I've reviewed all the Sashiko findings:

- Patch 2 (fls() truncation risk): Will fix. Replace fls() with
  __fls() to accept unsigned long directly.

- Patch 4 (nr overflow risk): Pre-existing type choice.

- Patch 4 (missing NULL check before page_to_phys): Will fix.
  Add defensive checks consistent with vmap_pages_pte_range().

- Patch 5 (flush_cache_vmap with empty range): Valid point. Will
  save the original start address and use it for the final flush.

- Patch 5 (virtual address alignment not checked): Addressed by
  Patch 6 in this series.

- Patch 6 (caller tracking loss and while(1) loop): Valid point.
  Will pass caller as a parameter and restructure per Uladzislau's
  suggestion to replace while(1) with explicit sequential attempts.

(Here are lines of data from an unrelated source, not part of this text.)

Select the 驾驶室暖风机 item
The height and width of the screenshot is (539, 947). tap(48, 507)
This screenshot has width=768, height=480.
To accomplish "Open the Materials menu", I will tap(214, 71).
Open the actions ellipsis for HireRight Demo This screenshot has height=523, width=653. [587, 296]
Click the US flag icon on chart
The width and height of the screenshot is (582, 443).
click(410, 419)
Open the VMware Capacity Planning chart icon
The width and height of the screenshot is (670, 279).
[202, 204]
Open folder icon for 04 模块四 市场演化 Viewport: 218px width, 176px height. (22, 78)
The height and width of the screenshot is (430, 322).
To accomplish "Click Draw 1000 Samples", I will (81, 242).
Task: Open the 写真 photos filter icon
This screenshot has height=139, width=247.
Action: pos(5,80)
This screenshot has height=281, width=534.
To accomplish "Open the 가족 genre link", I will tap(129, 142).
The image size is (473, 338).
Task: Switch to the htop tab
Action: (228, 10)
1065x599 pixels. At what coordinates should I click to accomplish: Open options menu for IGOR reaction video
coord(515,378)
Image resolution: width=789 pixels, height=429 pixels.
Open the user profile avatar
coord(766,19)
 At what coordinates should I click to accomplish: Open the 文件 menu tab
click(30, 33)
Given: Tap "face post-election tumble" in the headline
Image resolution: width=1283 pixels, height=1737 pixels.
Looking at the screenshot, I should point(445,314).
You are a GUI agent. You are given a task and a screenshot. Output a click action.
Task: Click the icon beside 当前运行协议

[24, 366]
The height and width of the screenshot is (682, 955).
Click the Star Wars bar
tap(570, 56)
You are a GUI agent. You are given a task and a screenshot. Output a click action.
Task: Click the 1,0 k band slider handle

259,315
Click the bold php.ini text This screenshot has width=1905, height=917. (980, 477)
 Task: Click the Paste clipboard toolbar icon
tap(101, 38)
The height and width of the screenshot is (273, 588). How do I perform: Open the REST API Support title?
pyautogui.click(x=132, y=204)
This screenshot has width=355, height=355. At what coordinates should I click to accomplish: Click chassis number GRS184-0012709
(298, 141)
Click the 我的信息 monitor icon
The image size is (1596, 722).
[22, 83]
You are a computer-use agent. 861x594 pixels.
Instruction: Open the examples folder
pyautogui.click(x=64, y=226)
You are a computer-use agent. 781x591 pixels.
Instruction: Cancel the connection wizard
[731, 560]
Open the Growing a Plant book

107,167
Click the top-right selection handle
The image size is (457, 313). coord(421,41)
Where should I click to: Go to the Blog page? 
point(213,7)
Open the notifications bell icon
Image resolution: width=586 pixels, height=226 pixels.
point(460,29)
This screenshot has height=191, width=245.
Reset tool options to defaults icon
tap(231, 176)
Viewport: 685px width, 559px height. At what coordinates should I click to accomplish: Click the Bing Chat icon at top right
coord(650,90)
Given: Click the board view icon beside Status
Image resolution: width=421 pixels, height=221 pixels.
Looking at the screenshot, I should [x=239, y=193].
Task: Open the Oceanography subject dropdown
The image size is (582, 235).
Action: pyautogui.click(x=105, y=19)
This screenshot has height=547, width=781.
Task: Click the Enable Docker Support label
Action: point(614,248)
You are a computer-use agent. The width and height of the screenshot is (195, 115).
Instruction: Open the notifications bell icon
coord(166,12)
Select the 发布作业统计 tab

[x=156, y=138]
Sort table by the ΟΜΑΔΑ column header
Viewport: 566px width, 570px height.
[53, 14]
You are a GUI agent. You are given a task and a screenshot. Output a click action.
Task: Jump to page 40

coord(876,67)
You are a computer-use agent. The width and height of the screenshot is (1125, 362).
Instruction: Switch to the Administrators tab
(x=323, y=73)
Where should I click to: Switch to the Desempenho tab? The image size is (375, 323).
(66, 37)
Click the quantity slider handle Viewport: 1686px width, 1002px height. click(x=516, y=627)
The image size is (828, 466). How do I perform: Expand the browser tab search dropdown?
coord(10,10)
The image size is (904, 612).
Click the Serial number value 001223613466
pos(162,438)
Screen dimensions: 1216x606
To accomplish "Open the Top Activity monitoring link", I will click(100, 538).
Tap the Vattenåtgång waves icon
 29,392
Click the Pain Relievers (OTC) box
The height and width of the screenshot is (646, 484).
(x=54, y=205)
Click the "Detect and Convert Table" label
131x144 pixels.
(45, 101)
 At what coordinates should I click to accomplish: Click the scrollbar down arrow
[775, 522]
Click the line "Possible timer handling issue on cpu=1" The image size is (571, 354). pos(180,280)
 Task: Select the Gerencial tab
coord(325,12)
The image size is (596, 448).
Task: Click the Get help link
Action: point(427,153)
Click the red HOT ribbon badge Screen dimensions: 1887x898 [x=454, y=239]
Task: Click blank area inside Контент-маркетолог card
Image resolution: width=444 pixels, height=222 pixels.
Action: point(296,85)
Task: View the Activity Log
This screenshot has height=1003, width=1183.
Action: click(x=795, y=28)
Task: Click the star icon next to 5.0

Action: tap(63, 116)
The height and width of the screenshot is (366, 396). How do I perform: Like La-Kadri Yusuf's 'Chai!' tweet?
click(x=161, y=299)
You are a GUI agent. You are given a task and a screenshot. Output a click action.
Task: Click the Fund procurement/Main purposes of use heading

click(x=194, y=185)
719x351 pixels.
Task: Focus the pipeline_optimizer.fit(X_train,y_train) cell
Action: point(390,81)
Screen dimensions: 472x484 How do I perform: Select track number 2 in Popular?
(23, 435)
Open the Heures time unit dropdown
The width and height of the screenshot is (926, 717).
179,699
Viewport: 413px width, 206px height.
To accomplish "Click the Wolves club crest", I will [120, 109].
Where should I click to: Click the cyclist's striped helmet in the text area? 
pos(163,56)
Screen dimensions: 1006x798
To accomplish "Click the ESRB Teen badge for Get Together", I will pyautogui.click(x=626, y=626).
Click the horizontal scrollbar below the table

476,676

- Patch 7 (partial cache flush on early break): Same root cause as
  the Patch 5 flush issue.

Will resend V3 shortly.

Thanks,
Wen

On Wed, 20 May 2026 at 04:17, Andrew Morton <akpm at linux-foundation.org> wrote:
>
> On Thu, 14 May 2026 17:41:01 +0800 Wen Jiang <jiangwenxiaomi at gmail.com> wrote:
>
> > This patchset accelerates ioremap, vmalloc, and vmap when the memory
> > is physically fully or partially contiguous.
> >
> > ...
> >
> > On the RK3588 8-core ARM64 SoC, with tasks pinned to a little core and
> > the performance CPUfreq policy enabled, benchmark results:
> >
> > * ioremap(1 MB): 1.35× faster (3407 ns -> 2526 ns)
> > * vmalloc(1 MB) mapping time (excluding allocation) with
> >   VM_ALLOW_HUGE_VMAP: 1.42× faster (5.00 us -> 3.53us)
> > * vmap(100MB) with order-8 pages: 8.3× faster (1235 us -> 149 us)
>
> Nice.
>
> AI review found a bunch of things to ask about:
>         https://sashiko.dev/#/patchset/20260514094108.2016201-1-jiangwen6@xiaomi.com
>
> It doesn't appear that you'll be getting any more review on this
> series, so please check the above questions and resend?
>